- _TEXT_:
>>>
Dolly Mummy's Sali Per Eedu
>> 2 tbsp oil
>> 1 tbsp ginger garlic paste
>> 1 tsp turmeric powder
>> 2 tsp red chilli powder
>> 1 tsp garam masala
>> 1-2 green chillies, finely chopped
>> 1 cup coriander leaves, finely chopped
>> 1 tomato, finely chopped
>> 250 gm fine potato sticks (sali)
>> 2 eggs, whisked well
>> Salt to taste (less is recommended; potato sticks have enough
>> In a flat pan, heat up the oil. Saute the ginger garlic paste, green chillies, tomatoes, coriander and all spices.
>> Add the potato sticks into it and mix well.
>> Let all of the above be cooked on a slow fire for only then will it give away the lovely aroma.
>> Flatten the mixture across the cooking pan.
>> Gently sprinkle water over the mixture to create steam but not too much that the sali gets soggy.
>> Spread the whisked eggs across the pan and cover the pan with a lid allowing it to cook for 5-7 minutes. Slide the pan across the stove so that it cooks evenly.
>> Serve hot with rotlis or bread.
>> This makes for a good working lunch. If it’s planned for a party, break into bite-sized pieces and serve on rice crackers to add appeal.
Recipe extracted from the forthcoming e-book by Bawi Bride creator Perzen Patel, titled Eedu, that will release in the last week of August.
Lagan Nu Custard (servings 8 plus leftovers)
>> 5 eggs
>> 1.5 litre milk
>> 1/3 tin condensed milk
>> 300 gm sugar
>> 1/2 tsp cardamom and nutmeg
>> 1 tsp vanilla essence
>> Handful of boiled and sliced almonds/pistachios (optional)
<<<
- _EXERCISE OBJECTIVE_:
Continue the recipe text above from its last line.

- _GIVEN DATA_:
>>>
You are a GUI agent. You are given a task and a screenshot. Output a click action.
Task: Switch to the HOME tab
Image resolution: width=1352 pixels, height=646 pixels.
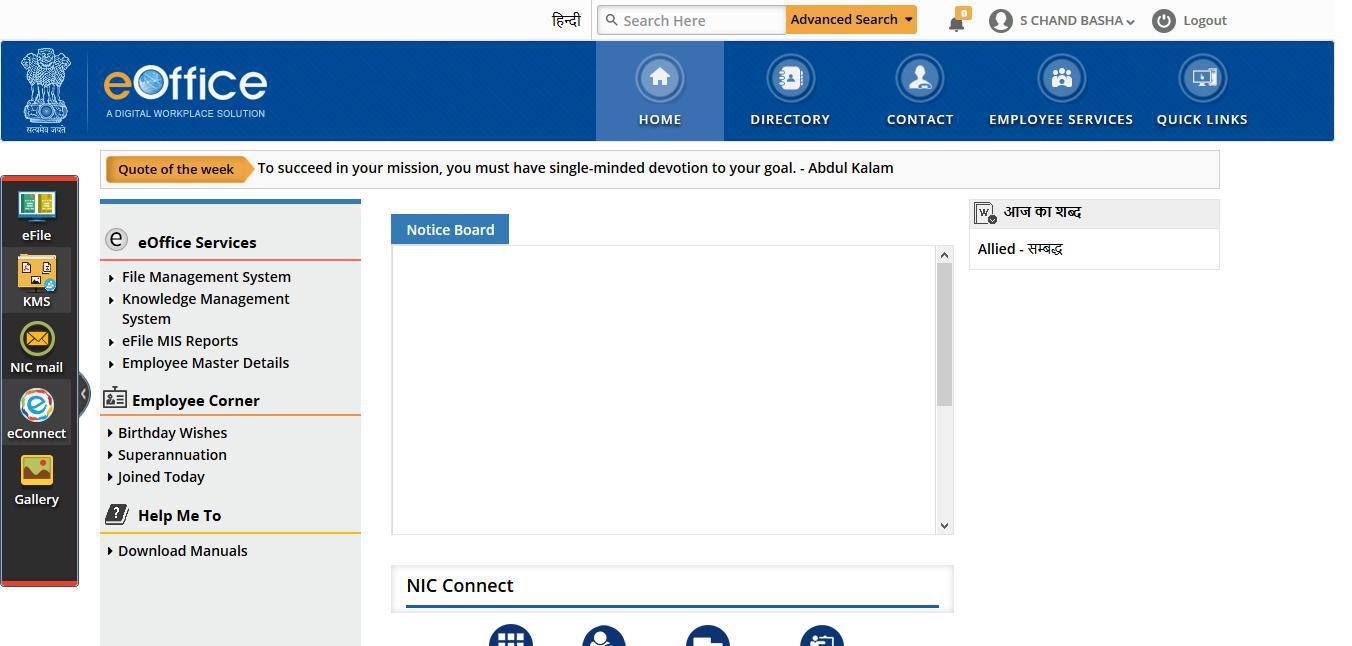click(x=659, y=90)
<<<
- _RESPONSE FOR THIS EXERCISE_:
>> Bring the milk to a boil in a large non-stick pan.
>> Once the milk has boiled, remove from the heat and stir in the condensed milk and sugar. Cook over a slow fire.
>> Keep stirring this for 15 minutes, until the sugar is melted and the milk sticky and ivory in colour. Remove from the gas and cool.
>> While this is happening, in a steel bowl beat the eggs, vanilla, nutmeg and cardamom, until frothy.
>> Stir this mixture into the cooled milk. If the milk is too hot, your egg is going to get scrambled so don’t rush this step! Once it’s all mixed, grease a large baking dish and pour the mixture in.
>> Put the dish in a pre-heated oven and bake until golden (atleast an hour on about 220 degrees
celsius). Garnish with the nuts and pop it back in the switched off oven.
>> Chill and serve — it tastes best the next day once the custard is set. Cut into small pieces and serve the family.